Ehrenamtler als Eltern-Ersatz
Am Berufskolleg Eifel in Kall will die Awo das Projekt Pides ausweiten – Menschen der Generation 50+, die benachteiligte Jugendliche unterstützen wollen, werden gesucht
Kall – Im Bild, das man von einer perfekten Familie hat, kümmern sich die Eltern in allen Belangen um ihre Kinder. Sie pauken mit ihnen Mathe, bereiten sie auf Bewerbungen vor und sind Ratgeber in allen Lebenslagen. Doch leider gibt es auch Kinder, die dieses Glück nicht haben. Aus verschiedensten Gründen sind die Eltern nicht in der Lage, sich so um ihre Kinder zu kümmern, wie sie es benötigen.

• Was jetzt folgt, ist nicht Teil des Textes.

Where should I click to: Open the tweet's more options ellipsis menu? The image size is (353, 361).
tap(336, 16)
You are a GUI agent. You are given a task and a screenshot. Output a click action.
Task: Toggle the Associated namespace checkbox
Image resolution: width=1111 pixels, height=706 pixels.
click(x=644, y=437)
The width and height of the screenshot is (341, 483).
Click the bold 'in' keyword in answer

Seit 15 Jahren verfolgt die Arbeiterwohlfahrt (Awo) das mehrfach ausgezeichnete Projekt Pides, ein Generationenprojekt für benachteiligte Jugendliche, die am Übergang von Schule zum Beruf stehen und nicht von ihren Eltern gefördert oder unterstützt werden können. Stattdessen helfen Ehrenamtler, die sich vorzugsweise im Ruhestand befinden. „Wir wollen die Fähigkeiten der Älteren nutzen, die sich für Menschen einbringen, die es nicht ganz so gut haben“, erklärte Helga Kühn-Mengel, Vorsitzende des Awo-Regionalverbandes bei einem Pressetermin im Berufskolleg Eifel in Kall.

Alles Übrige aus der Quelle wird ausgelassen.